The Chinese restaurant was next door to the tuxedo shop. It was still adorned with a going-out-of-business banner, but I'd heard that sales had picked up after it had been tagged. I stared at the gorilla painted on the side wall while Dad ran in and picked up our order. I remembered the first time I'd seen the gorilla. Dad had been driving Eli home, and we'd sat in the back of the squad car and laughed at the quote painted above the gorilla's head: “They call this a monkey suit.” Eli had pretended it was the first time he'd seen the mural, but he must have known that his brother had painted it.

I could see the familiar words painted near the gorilla's left foot:
Art Lies
. It didn't make sense to me. Of all the statements one could make about art, declaring that it lied seemed like the last thing an artist would say. Wasn't art supposed to reveal truth? I kept staring at those two little words as if they might reveal something more.

Dad returned with a bag full of white paper cartons, which he handed to me. I sat with the warm food in my lap, breathing in the scent of egg foo yung and fried rice. I pointed out
Art Lies
to my dad, who just nodded.

“It's his signature,” he said. “All the murals have that tag.”

“Even the ones in other states?”

“Yep. We checked.”

Ben was weird and his signature was even weirder, I thought. Something bothered me about it, though, and it wasn't until we were pulling into our driveway that I figured it out. The letters did make sense, in a way.

Rearranged, they read:
Eli's art.

15

A
FTER SENDING THREE
separate e-mails to Eli and not getting a reply, I told myself to calm down and wait. I would see Eli on Sunday and figure the whole insane, chaotic, mysterious mess out once and for all—in person. Until then, I just had to make it through Saturday without obsessing about the party, which was going to be difficult to do. The local news was covering the event because Nothing Serious, the band Tiffany's dad hired, was going to be there and they were the most famous people to ever come from—and return to—Cleary.

Both my parents were gone when I woke up on Saturday. Dad was meeting with the Werners' security team and Mom was busy at the bakery. She told her boss she was going to quit if he didn't give her the following week off. He agreed, and it helped calm her down. She was focused.

“I just need to get through Saturday,” she told me the night before. “Then I can breathe easy for a while.”

It seemed like everybody was just “trying to get through Saturday.”

I showered and put on my most comfortable gray sweatpants and a baggy blue T-shirt. My afternoon plans were
simple: watch a ton of TV and maybe, if I felt like it, finish my history paper, which was due on Monday. I still didn't know what I wanted to write, but if I couldn't come up with anything, my plan was to turn in the original draft and hope Mr. Gildea would be feeling generous.

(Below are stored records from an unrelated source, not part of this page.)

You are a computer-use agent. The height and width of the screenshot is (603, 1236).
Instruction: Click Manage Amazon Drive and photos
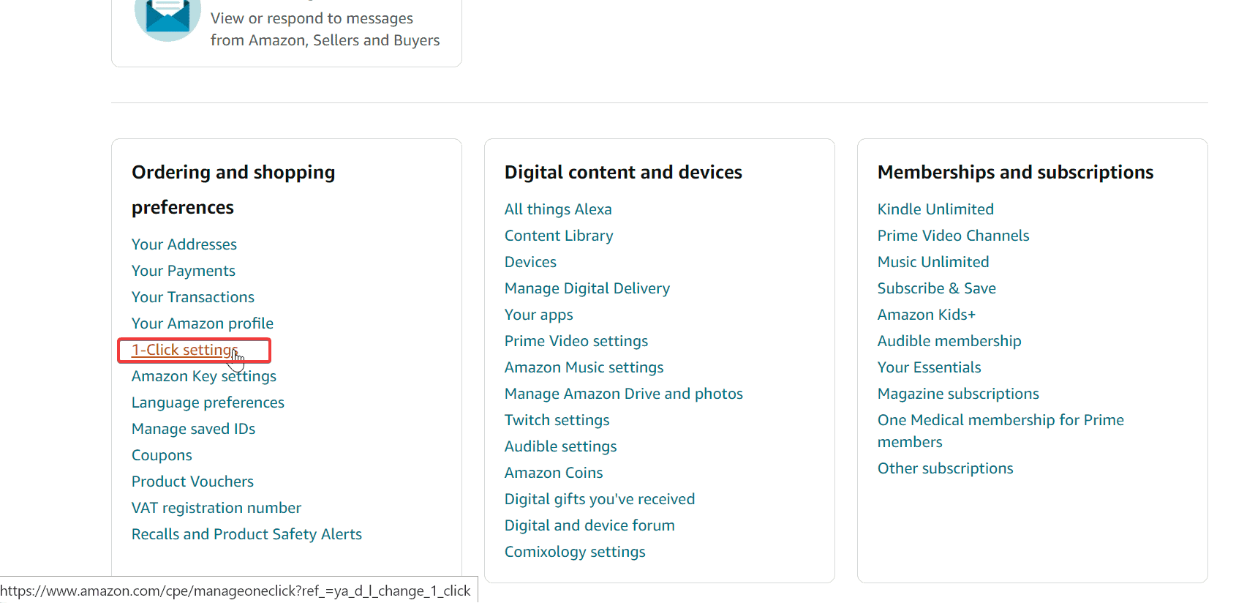tap(624, 394)
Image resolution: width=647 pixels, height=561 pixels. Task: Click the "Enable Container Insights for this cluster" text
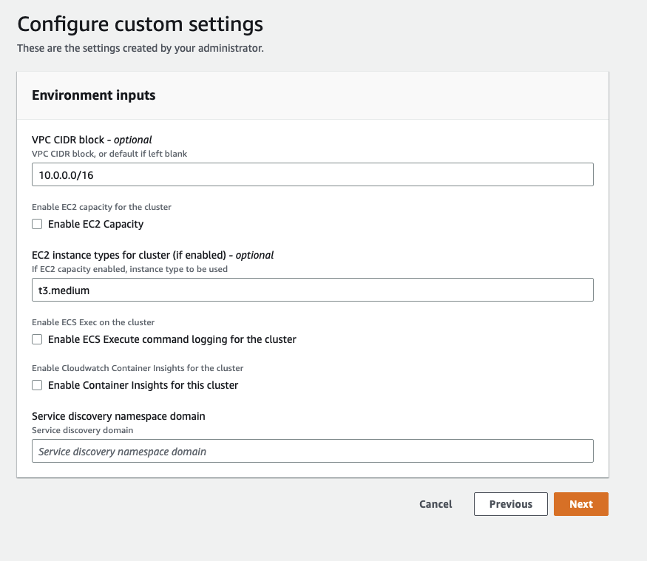pyautogui.click(x=143, y=385)
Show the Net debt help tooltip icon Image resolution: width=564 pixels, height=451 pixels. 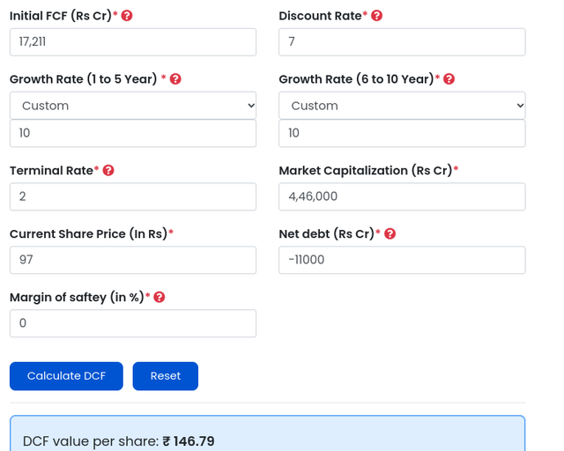coord(390,234)
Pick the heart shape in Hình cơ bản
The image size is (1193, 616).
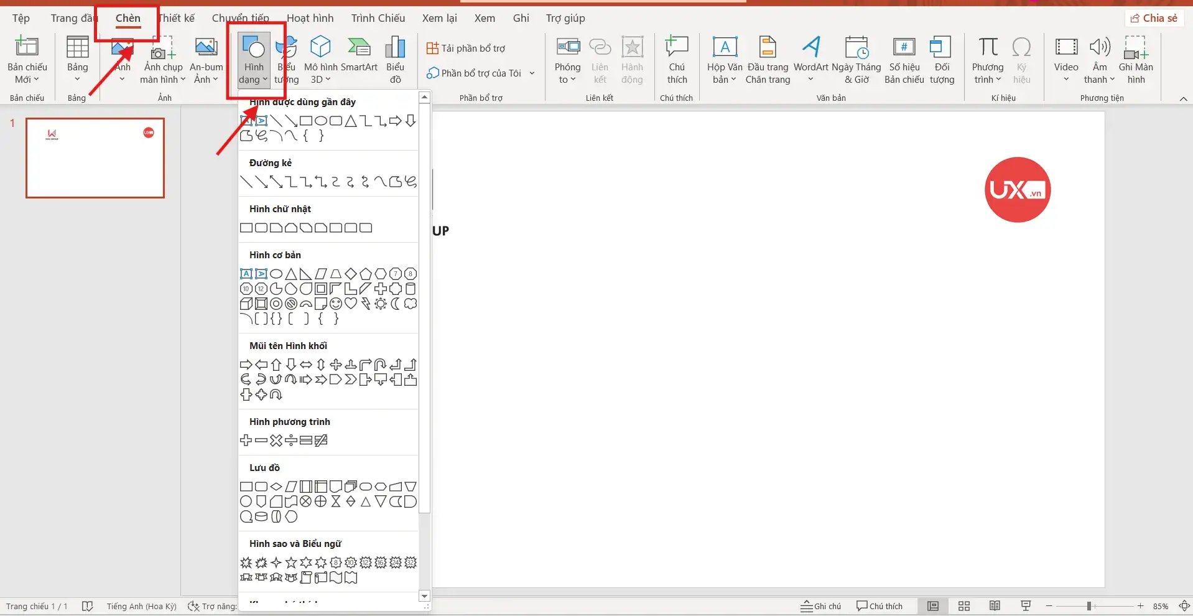coord(351,304)
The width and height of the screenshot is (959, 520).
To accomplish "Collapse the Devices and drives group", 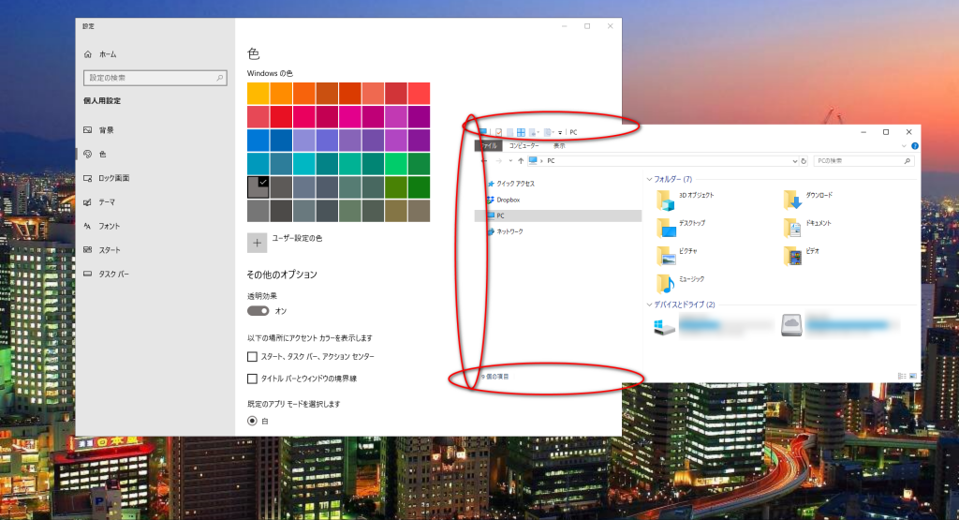I will [650, 305].
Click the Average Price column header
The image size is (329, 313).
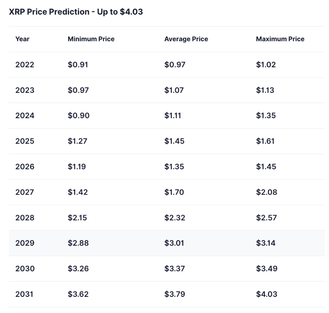pos(186,39)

I was sprawled out on the couch at four in the afternoon, flipping through one infomercial after another, when the phone rang. I didn't answer. I was so comfortable and the phone was all the way across the room and I really didn't want to talk to anyone. Then I heard my mom's voice on the answering machine.

“Kate? Oh please, please be there,” she said, her voice frantic. “Kate! You have to call me back as soon as you get this, okay? It's absolutely imperative that you—”

I grabbed the phone. “Mom? Are you okay?”

She began to cry. Real sobs, like she was hurt, and I panicked.

“Mom? What's wrong? You're scaring me.”

“I need your help,” she said finally. She was breathing funny, kind of gasping.

“Should I call Dad?” I was already searching through the list my parents kept next to the phone for my Dad's special emergency number.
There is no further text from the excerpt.